(Items in a dataset)
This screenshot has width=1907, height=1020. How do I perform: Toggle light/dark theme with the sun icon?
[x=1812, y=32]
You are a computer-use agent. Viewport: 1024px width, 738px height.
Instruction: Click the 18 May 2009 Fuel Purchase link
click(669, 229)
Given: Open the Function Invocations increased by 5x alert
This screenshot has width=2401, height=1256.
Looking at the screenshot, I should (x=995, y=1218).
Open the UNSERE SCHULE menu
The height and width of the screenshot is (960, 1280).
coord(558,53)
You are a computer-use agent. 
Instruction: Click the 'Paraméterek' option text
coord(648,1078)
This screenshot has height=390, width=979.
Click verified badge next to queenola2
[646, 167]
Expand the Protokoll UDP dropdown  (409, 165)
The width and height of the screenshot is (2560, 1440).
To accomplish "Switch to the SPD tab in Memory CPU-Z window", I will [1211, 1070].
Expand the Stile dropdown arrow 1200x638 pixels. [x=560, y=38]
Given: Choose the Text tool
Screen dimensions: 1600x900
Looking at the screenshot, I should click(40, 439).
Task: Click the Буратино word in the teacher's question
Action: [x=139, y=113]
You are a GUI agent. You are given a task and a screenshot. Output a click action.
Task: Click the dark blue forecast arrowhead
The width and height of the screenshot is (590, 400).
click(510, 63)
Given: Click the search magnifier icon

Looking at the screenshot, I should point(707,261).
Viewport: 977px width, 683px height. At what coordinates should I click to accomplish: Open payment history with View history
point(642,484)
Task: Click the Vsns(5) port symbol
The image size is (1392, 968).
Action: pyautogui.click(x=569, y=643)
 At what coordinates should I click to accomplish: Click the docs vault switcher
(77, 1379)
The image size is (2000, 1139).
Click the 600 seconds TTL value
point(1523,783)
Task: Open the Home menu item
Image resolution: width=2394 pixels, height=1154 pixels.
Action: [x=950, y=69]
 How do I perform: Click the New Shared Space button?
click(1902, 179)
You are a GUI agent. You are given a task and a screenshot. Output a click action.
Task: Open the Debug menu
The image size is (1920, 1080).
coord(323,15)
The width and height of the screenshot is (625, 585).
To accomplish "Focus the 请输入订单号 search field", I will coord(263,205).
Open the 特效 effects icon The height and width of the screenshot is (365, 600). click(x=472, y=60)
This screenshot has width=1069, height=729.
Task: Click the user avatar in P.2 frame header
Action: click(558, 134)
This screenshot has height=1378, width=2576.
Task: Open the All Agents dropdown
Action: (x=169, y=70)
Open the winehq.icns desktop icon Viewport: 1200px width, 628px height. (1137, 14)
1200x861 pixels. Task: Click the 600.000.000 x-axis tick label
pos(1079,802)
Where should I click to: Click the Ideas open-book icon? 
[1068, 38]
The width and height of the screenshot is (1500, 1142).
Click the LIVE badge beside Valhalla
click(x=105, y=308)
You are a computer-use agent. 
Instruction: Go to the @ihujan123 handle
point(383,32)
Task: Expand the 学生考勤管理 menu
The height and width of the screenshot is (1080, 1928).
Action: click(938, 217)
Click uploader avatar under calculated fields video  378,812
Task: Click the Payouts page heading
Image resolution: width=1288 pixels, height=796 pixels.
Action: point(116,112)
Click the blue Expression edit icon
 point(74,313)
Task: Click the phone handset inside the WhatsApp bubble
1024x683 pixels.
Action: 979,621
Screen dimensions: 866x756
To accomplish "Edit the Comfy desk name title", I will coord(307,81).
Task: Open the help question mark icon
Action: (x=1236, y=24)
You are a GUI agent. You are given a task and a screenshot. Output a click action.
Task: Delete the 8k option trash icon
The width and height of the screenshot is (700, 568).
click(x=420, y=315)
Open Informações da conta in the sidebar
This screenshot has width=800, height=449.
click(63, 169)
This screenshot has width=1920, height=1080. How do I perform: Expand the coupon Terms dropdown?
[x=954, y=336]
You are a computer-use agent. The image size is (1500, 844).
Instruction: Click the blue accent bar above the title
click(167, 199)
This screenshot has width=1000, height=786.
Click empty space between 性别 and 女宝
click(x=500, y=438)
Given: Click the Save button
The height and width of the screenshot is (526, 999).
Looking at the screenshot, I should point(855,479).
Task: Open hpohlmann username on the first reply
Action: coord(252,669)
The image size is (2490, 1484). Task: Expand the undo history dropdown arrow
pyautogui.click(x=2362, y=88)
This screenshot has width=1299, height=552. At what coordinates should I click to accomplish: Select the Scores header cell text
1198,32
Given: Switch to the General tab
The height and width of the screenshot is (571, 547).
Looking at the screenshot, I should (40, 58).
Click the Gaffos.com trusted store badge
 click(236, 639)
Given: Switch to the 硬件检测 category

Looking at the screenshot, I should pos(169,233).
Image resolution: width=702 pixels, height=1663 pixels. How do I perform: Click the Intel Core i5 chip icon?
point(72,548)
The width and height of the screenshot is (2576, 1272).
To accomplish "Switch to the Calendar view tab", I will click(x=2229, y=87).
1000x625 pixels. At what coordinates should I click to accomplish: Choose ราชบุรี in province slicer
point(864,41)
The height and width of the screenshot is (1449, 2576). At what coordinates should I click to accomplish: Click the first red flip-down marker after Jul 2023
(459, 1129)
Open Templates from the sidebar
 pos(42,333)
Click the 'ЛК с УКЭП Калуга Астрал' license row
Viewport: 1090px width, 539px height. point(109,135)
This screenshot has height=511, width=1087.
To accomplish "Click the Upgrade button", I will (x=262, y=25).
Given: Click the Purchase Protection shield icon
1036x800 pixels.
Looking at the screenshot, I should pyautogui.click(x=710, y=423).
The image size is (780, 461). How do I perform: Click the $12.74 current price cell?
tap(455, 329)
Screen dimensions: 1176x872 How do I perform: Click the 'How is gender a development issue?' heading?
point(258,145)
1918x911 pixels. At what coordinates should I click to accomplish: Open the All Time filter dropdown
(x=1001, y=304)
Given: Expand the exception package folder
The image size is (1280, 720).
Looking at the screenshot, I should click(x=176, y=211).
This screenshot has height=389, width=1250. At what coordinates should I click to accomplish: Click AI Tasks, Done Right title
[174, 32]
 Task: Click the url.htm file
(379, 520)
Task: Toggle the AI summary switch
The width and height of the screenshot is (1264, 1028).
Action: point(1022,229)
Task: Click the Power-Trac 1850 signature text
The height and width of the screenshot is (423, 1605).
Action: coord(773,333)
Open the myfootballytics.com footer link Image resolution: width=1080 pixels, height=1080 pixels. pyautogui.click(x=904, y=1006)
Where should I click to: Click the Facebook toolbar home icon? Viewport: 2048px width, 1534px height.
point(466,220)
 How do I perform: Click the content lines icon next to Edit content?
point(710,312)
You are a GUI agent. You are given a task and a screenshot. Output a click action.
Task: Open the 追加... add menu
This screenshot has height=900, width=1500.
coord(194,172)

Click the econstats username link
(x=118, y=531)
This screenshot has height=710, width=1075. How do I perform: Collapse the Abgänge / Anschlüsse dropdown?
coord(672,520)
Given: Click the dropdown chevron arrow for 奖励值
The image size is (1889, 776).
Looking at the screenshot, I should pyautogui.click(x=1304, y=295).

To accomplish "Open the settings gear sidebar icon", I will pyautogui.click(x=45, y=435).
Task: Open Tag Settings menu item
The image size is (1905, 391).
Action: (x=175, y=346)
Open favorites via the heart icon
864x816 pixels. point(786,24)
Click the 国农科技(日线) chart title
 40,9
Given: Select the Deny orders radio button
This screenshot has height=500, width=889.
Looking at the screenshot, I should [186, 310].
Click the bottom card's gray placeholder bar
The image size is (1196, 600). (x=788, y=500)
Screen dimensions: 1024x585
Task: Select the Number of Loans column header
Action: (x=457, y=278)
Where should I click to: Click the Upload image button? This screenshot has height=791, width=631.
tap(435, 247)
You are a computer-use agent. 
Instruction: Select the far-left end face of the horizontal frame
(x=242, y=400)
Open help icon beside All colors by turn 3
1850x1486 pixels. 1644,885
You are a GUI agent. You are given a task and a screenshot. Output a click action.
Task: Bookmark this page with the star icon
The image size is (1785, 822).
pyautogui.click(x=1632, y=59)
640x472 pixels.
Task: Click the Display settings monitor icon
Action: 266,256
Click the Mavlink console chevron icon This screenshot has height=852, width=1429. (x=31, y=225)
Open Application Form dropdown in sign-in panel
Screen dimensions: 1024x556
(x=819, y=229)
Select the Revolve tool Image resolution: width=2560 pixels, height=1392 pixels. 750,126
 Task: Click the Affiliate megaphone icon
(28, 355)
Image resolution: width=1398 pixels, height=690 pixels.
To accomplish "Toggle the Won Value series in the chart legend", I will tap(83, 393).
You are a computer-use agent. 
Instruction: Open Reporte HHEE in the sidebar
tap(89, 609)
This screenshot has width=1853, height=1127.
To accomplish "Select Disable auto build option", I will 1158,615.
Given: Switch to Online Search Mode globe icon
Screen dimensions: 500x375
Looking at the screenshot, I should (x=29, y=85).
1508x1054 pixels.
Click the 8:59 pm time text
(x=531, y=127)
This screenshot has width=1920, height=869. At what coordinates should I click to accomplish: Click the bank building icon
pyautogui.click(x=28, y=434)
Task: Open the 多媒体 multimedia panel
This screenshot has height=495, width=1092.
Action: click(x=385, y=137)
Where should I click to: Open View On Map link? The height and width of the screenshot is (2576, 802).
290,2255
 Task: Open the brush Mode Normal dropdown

• THE TASK:
Locate every line in the entries above that contains the string "Choose", and copy each of those lines.

• ANSWER TO THE EXERCISE:
Given: Choose the Text tool
1000x625 pixels. At what coordinates should I click to accomplish: Choose ราชบุรี in province slicer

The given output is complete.